Nuevo fármaco contra el
cáncer de mama surgido del fondo del mar
La eribulina está indicada para mujeres con metástasis ya tratadas anteriormente
JAIME PRATS - Valencia - 03/03/2011
La
lucha contra el cáncer avanzado de mama cuenta con un nuevo aliado surgido del
fondo del mar.
Se trata de la eribulina, un fármaco
de quimioterapia obtenido de una esponja de mar (Halichondria okadai), tóxica y
muy frecuente en la costa japonesa del Pacífico, que puede mejorar en un 20%
(unos dos meses) la esperanza de vida de las mujeres ya tratadas previamente y
que padecen metástasis, según los resultados de un ensayo clínico que publica
hoy la revista The Lancet y que ya habían sido avanzados en distintos congresos
de oncología.
Ya existen tratamientos para los
tumores avanzados que no solo sirven para combatir la enfermedad, sino que
permiten mejorar, cada vez más, la calidad de vida de las pacientes. Pero hacía
10 años que no aparecía un nuevo medicamento que, sin necesidad de combinarse,
tuviera un impacto en la supervivencia de las pacientes con este tipo de
neoplasias.
El estudio (en fase III, destinado a
medir su eficacia y toxicidad respecto a los tratamientos actuales) ha sido
coordinado por el grupo de cáncer de mama del Instituto de Oncología Vall
d'Hebron y contó con la participación de 762 mujeres de más de 130 centros
sanitarios de 12 países previamente tratadas (entre dos y cinco ciclos de
quimioterapia con antracina o taxano). A 508 se les administró eribulina.

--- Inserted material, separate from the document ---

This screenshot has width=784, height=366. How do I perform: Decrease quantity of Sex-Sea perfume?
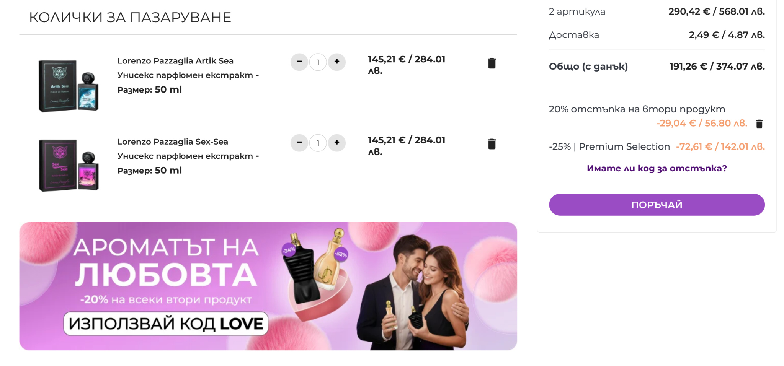point(299,143)
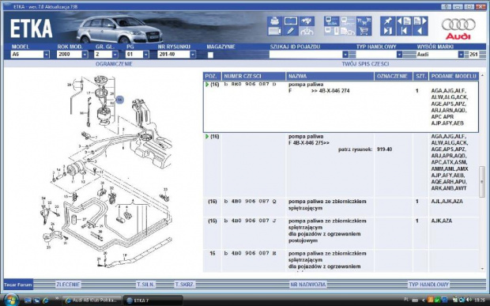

A las 254 restantes se les ofreció el
mejor tratamiento que se consideró en cada caso para tratar el tumor, ya fueran
los medicamentos de quimioterapia existentes, un abordaje con terapia hormonal o
contra dianas moleculares. El resultado fue que las personas tratadas con
eribulina alcanzaron una supervivencia media de 13,6 meses frente a los 10,5 del
resto de tratamientos. Respecto a los efectos secundarios, un 54% de las
pacientes tratadas con este fármaco sufrieron astenia o fatiga (frente al 30%
del otro grupo de mujeres) y un 52% neutropenia -caída de glóbulos blancos- (por
un 30% en el resto de pacientes). El problema más común fue la neuropatía
periférica (dolor y pérdida de la sensibilidad muscular), que obligó a suspender
el tratamiento en el 5% de los casos.
"La eribulina ha demostrado ser eficaz
en todos los tipos de cáncer de mama", apunta Javier Cortés, director de la
unidad de cáncer de mama del Vall d'Hebron y primer firmante del artículo.
Cortés explica que este medicamento tiene un mecanismo de doble acción. "Por un
lado impide la división de las células tumorales, algo que ya hacen otros
tratamientos de quimioterapia; pero además la eribulina se une a la tubulina
(unas proteínas esenciales para el esqueleto interno de la célula) y produce
unos agregados que matan la célula tumoral", señala el investigador del centro
catalán.
"Este estudio en fase III sugiere que
usado como agente aislado, este fármaco podría acabar siendo un nuevo patrón de
terapia en mujeres con intenso tratamiento previo a una metástasis de cáncer de
pecho", según los autores del trabajo.
Anna Lluch, jefa del servicio de
hematología y de oncología médica del hospital Clínico de Valencia, recuerda que
ya existen 12 tratamientos para las mujeres con metástasis de cáncer de pecho,
con lo que este nuevo producto supondría una opción terapéutica más. Además de
su importancia, al haber demostrado ser eficaz en la lucha contra los tumores,
esta especialista destaca la posibilidad de que también pueda ser activo en
fases más iniciales del tumor. De hecho, esta posibilidad será el objeto de un
próximo estudio que también lidera el Vall d'Hebron. "Vamos a analizar a qué
pacientes puede beneficiar más y si es eficaz en tumores localizados sin
metástasis".
La FDA (el órgano de control de
medicamentos en Estados Unidos) ya ha autorizado la venta de este producto, que
comercializa el laboratorio japonés Eisai bajo la marca Halaven. "En Europa
probablemente esté aprobado por la agencia del medicamento en junio", afirma el
oncólogo catalán.
Ya existe otra medicación tumoral
autorizada surgida del fondo del mar. Se trata de Yondelis (de la empresa
española PharmaMar) indicada para tratar sarcomas y cáncer de ovario.